Dunking on dads is practically the national pastime. We can blame fiction—all the comic strips and sitcoms where dad is a lovable doofus while mom is a foxy whirlwind of competence and wisdom.
We can blame the patriarchy: since dad’s role has traditionally been that of breadwinner and not of caretaker, there’s an assumption that dad is bad at keeping hearth and home. But dads needn’t be pigeonholed as hapless Dagwoods or Lesser Belushis, constantly bumbling and bungling. (My grilled cheese is fine. Who could mess up grilled cheese?).

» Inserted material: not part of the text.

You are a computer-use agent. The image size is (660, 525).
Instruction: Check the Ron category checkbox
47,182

It’s time we pushed back on the sass.
Dads don’t do things incorrectly, they just do things differently, and that’s OK. I brush hair a little more aggressively, I run the bath a little deeper, I put the Star Wars pajamas into rotation a little more frequently, but the hair gets brushed, and the bath gets run, and the pjs get got. Have I lost one of Viva’s shoes at the hardware store? I have, but why weren’t they on her feet? Have I served Viva pecan pie despite her mild allergy? Sure, but it is a very mild allergy. Have I misplaced Viva at Maggie Daley Park? Only briefly! And Maggie Daley Park is very fun. I make a mean pizza. I build an awesome fort. My tree climbing abilities are legend. No amount of mockery about my puns or my snoring can take that away.

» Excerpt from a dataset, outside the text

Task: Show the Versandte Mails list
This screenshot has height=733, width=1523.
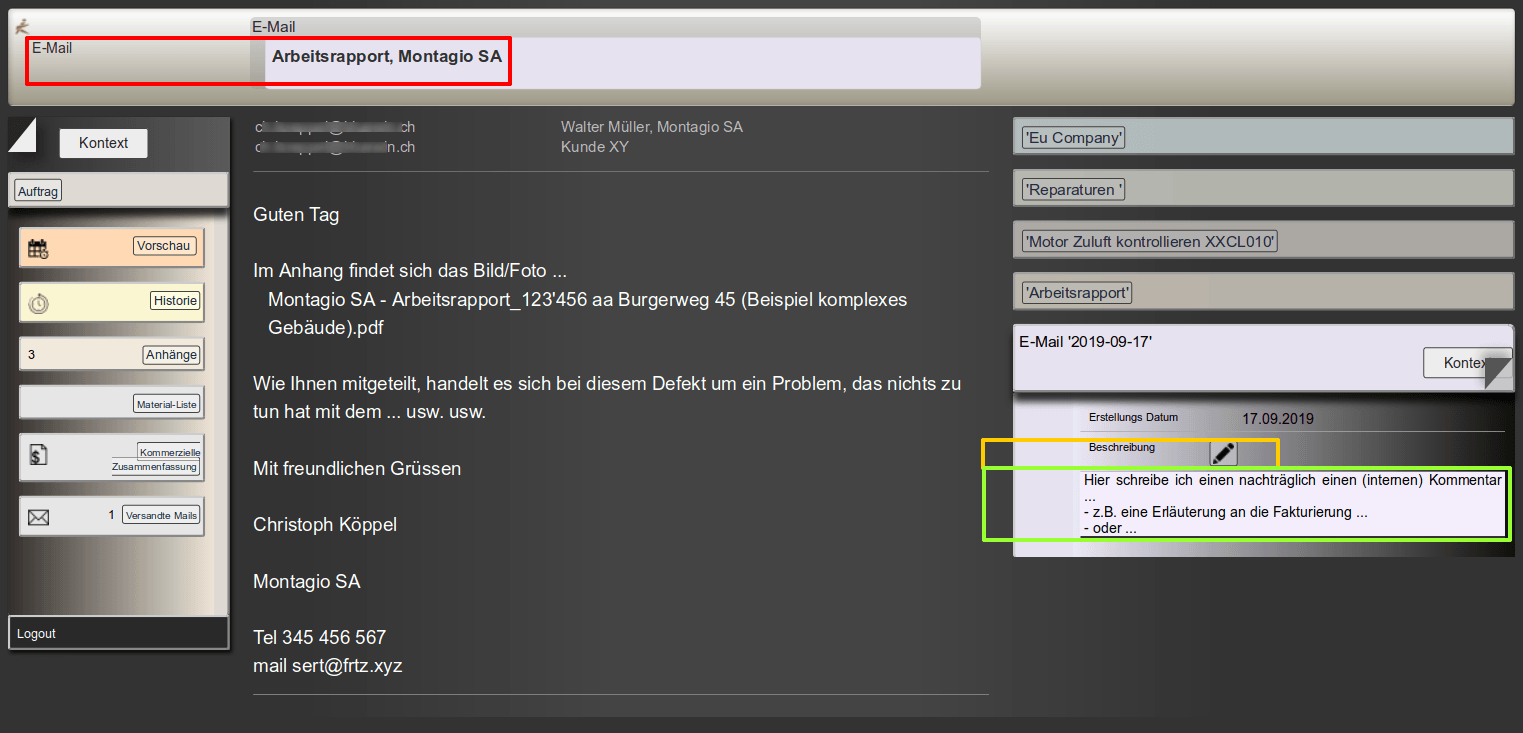Action: 161,515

So, dads, stand tall. The next time you’re told your Orange Justice is clumsy, or your lullaby is pitchy, or your use of the toaster oven has set off the smoke alarm again, remind yourself that beating up on dad is just what families do. Continuing to be a great father in spite of those slings and arrows is what dads do. … And you smell just fine.
Viva Dignity. Viva Viva. Viva Daddy.